Он безвременно устал жить, — пишет отец Борис, — и видел во сне близких ему ушедших, которые его звали. Он предчувствовал свою кончину и мне о ней поведал. Заболев воспалением легких, несмотря на высокий жар, он все же захотел служить в Кламаре. Мне лишь удалось уговорить его дать мне послужить Литургию. Мы вместе отправились ранним утром в морозную погоду на метро и в автобусе. Храм тогда слабо отапливался, и мы зажгли всевозможные огарки, чтобы хотя бы малость нагреть храм. Отец Киприан причастился Св. Тайн и потребил Св. Дары, пока верующие подходили ко кресту. Вернувшись домой на Сергиевское подворье, отец Киприан окончательно слег. Он скончался под утро 11–го февраля, в день памяти св. священномученика Игнатия Богоносца, в 60–летнем возрасте, оставив богатое богословское наследие и благодарную о себе память у множества своих духовных детей [295].
Внешней причиной смерти отца Киприана была болезнь. Но были у его смерти и внутренние причины. Это прежде всего то старение, «устаревание», которое он сам так остро чувствовал: в шестьдесят лет он был духовно, внутренне гораздо старше своего возраста. Другой причиной было полное — на протяжении многих лет — отсутствие у него интереса к земной жизни, привязанности к ней, радости о ней. «Ему было трудно жить, как другим бывает трудно восходить по лестнице», — пишет протопресвитер Александр Шмеман [296]. «Со временем жить ему становилось все труднее», — говорит М. Феннелл [297]. Подобно одному из его любимых поэтов, Александру Блоку, отец Киприан умер от того, что жизнь в нем исчерпалась, иссякла; он не хотел жить, не хотел бороться с болезнью. «Жилось ему так тяжело, — пишет В. Вейдле, — что и сил для борьбы с болезнью оставалось слишком мало.
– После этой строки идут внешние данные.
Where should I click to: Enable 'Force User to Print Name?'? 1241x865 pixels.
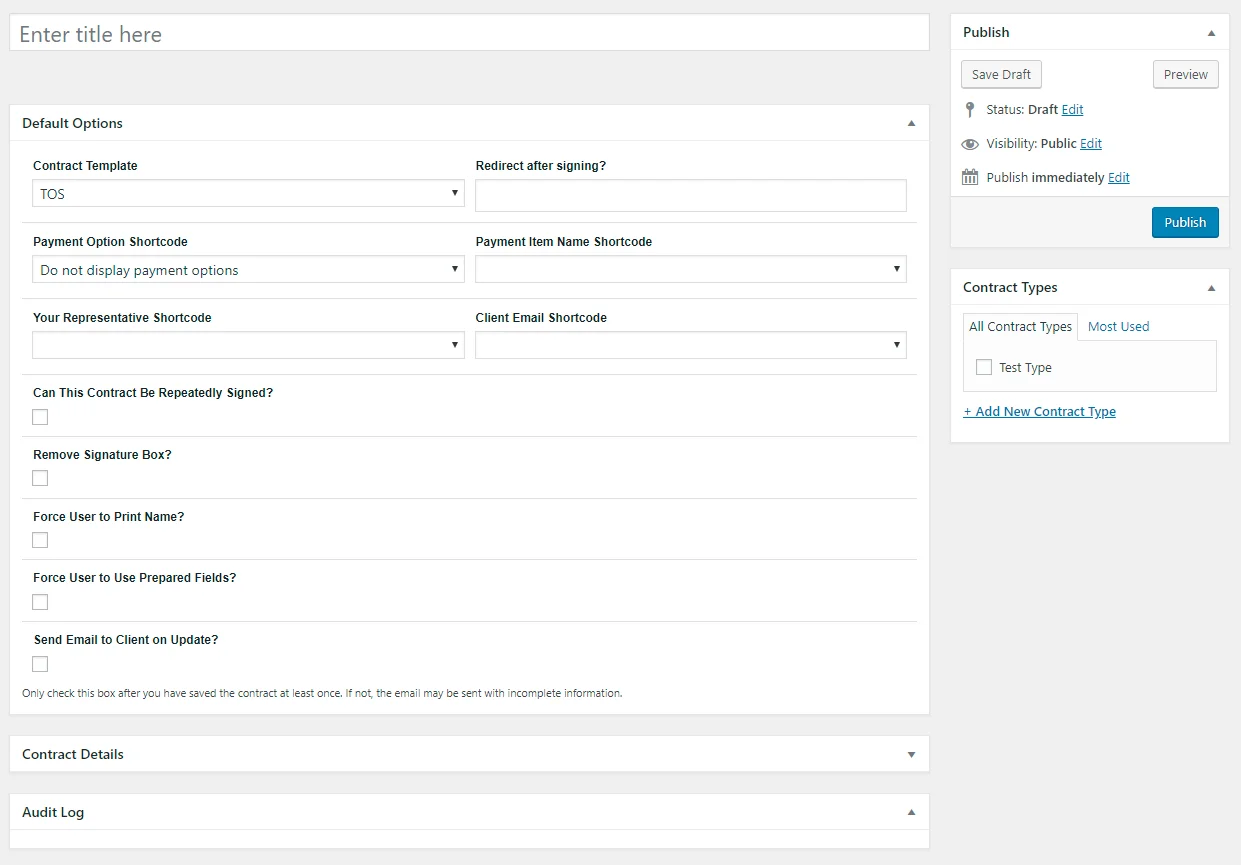click(39, 540)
Кончина его была преждевременна» [298].
Образ архимандрита Киприана обладает большой притягательной силой. Одновременно трагический и светлый, он привлекает прежде всего своей цельностью, глубиной, укорененностью в церковной традиции. В архимандрите Киприане было то, что Бердяев называл «аристократизмом духа»: некая особая духовная утонченность, столь редкая в представителях и духовенства, и интеллигенции. Его жизнь пронизана тоской по навсегда утраченному земному отечеству. Но за этой тоской стояло еще более сокровенное и глубокое чувство — тоски по отечеству небесному, где «вечная радость, вечная Литургия у Бога и в Боге» [299]. Именно этой жаждой Абсолютного, Безусловного, Вечного и объясняется та постоянная неудовлетворенность земным, временным, преходящим, которая была так свойственна отцу Киприану.